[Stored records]
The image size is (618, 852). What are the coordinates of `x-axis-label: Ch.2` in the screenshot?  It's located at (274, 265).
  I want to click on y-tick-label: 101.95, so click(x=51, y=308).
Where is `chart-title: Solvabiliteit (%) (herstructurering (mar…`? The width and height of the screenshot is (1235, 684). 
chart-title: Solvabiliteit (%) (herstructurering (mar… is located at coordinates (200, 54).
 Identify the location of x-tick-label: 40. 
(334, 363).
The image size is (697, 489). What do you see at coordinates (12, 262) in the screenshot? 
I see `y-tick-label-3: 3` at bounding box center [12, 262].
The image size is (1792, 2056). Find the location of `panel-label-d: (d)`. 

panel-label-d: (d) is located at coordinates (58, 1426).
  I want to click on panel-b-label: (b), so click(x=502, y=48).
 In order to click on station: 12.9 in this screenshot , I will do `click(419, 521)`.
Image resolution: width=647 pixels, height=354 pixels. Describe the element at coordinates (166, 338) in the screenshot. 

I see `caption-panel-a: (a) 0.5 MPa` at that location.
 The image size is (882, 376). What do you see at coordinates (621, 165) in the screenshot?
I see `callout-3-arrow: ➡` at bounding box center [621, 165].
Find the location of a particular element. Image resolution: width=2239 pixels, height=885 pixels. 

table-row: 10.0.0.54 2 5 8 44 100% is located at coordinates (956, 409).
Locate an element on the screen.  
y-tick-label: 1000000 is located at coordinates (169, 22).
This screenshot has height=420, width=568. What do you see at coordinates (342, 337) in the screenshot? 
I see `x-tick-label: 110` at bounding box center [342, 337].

**Required action:** Rewrite all of the data above, changing "Image resolution" to "Screen resolution" and leaving everything else as it is.

**Answer:**
The image size is (618, 852). What are the coordinates of `x-axis-label: Ch.2` in the screenshot?  It's located at (274, 265).
  I want to click on y-tick-label: 101.95, so click(x=51, y=308).
Where is `chart-title: Solvabiliteit (%) (herstructurering (mar…`? The width and height of the screenshot is (1235, 684). 
chart-title: Solvabiliteit (%) (herstructurering (mar… is located at coordinates (200, 54).
 Identify the location of x-tick-label: 40. 
(334, 363).
The image size is (697, 489). What do you see at coordinates (12, 262) in the screenshot? 
I see `y-tick-label-3: 3` at bounding box center [12, 262].
The image size is (1792, 2056). Find the location of `panel-label-d: (d)`. 

panel-label-d: (d) is located at coordinates (58, 1426).
  I want to click on panel-b-label: (b), so click(x=502, y=48).
 In order to click on station: 12.9 in this screenshot , I will do `click(419, 521)`.
Screen resolution: width=647 pixels, height=354 pixels. Describe the element at coordinates (166, 338) in the screenshot. 

I see `caption-panel-a: (a) 0.5 MPa` at that location.
 The image size is (882, 376). What do you see at coordinates (621, 165) in the screenshot?
I see `callout-3-arrow: ➡` at bounding box center [621, 165].
Find the location of a particular element. Screen resolution: width=2239 pixels, height=885 pixels. 

table-row: 10.0.0.54 2 5 8 44 100% is located at coordinates (956, 409).
Locate an element on the screen.  
y-tick-label: 1000000 is located at coordinates (169, 22).
This screenshot has height=420, width=568. What do you see at coordinates (342, 337) in the screenshot? 
I see `x-tick-label: 110` at bounding box center [342, 337].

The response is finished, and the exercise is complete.